Every record below must be returned word for word, with the pictures left out.
══ Available data
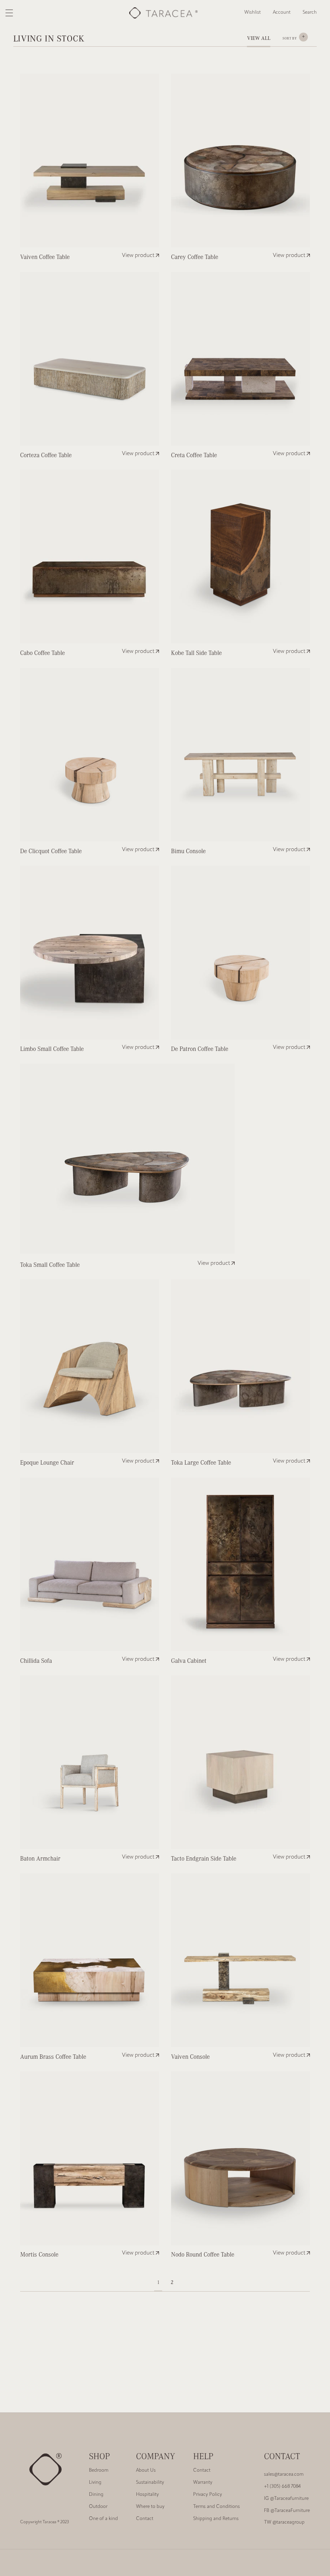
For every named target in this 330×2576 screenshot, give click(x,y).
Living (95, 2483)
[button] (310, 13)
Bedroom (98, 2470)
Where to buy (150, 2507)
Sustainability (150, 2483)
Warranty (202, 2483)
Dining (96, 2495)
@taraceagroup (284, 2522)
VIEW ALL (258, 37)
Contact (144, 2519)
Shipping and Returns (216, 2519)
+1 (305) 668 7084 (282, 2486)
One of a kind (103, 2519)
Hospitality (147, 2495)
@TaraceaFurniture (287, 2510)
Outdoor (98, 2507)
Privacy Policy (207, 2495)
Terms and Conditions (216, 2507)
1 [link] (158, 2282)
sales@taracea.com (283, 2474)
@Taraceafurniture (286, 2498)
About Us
════
### Task solution
For every named target in this 330×2576 screenshot, give click(x,y).
Living (95, 2483)
[button] (310, 13)
Bedroom (98, 2470)
Where to buy (150, 2507)
Sustainability (150, 2483)
Warranty (202, 2483)
Dining (96, 2495)
@taraceagroup (284, 2522)
VIEW ALL (258, 37)
Contact (144, 2519)
Shipping and Returns (216, 2519)
+1 (305) 668 7084 (282, 2486)
One of a kind (103, 2519)
Hospitality (147, 2495)
@TaraceaFurniture (287, 2510)
Outdoor (98, 2507)
Privacy Policy (207, 2495)
Terms and Conditions (216, 2507)
1 [link] (158, 2282)
sales@taracea.com (283, 2474)
@Taraceafurniture (286, 2498)
About Us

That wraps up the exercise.